_STATED GOAL_: Reproduce word for word everything from "Lieutenancy Area (Ceremonial" down to "Roman mile apart." in the Vindolanda monument listing below.

_READING TEXT_:
++++

Latitude: 54.9915 / 54°59'29"N

Longitude: -2.3657 / 2°21'56"W

OS Eastings: 376699.410633

OS Northings: 566381.332093

OS Grid: NY766663

Mapcode National: GBR CBXQ.MH

Mapcode Global: WH90X.MSPV

Entry Name: Vindolanda (Chesterholm) Roman forts, civil settlement and cemeteries, adjacent length of the Stanegate Roman road and two milestones

Scheduled Date: 12 December 1928

Last Amended: 14 July 1997

Source: Historic England

Source ID: 1014820

English Heritage Legacy ID: 28471

County: Northumberland

Civil Parish: Henshaw

Traditional County: Northumberland

Lieutenancy Area (Ceremonial County): Northumberland

Church of England Parish: Beltingham with Henshaw

Church of England Diocese: Newcastle

Details

The monument comprises the successive Roman forts of Vindolanda, together with
the associated civil settlement and cemeteries, an adjacent length of the
Stanegate Roman road and two Roman milestones, just over a Roman mile apart.

++++

_SUPPLIED RECORDS_:
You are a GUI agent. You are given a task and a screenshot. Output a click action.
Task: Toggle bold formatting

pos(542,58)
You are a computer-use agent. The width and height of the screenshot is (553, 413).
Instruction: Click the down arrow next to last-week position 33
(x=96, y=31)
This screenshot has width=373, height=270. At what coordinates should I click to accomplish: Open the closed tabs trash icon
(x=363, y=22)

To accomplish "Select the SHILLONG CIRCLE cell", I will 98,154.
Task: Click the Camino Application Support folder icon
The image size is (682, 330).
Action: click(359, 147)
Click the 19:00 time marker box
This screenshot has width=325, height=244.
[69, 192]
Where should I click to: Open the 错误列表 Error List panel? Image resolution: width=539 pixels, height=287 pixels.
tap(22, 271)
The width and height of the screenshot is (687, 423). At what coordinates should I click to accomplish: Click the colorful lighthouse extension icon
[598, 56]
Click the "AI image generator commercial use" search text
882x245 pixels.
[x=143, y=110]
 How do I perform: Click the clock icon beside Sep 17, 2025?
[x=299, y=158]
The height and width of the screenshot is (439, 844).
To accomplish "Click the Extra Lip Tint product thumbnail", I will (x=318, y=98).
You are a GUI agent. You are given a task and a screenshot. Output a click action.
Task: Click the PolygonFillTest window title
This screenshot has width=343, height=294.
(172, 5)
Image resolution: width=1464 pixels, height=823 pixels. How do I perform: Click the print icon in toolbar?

++++

_CORRECT RESPONSE_:
Lieutenancy Area (Ceremonial County): Northumberland

Church of England Parish: Beltingham with Henshaw

Church of England Diocese: Newcastle

Details

The monument comprises the successive Roman forts of Vindolanda, together with
the associated civil settlement and cemeteries, an adjacent length of the
Stanegate Roman road and two Roman milestones, just over a Roman mile apart.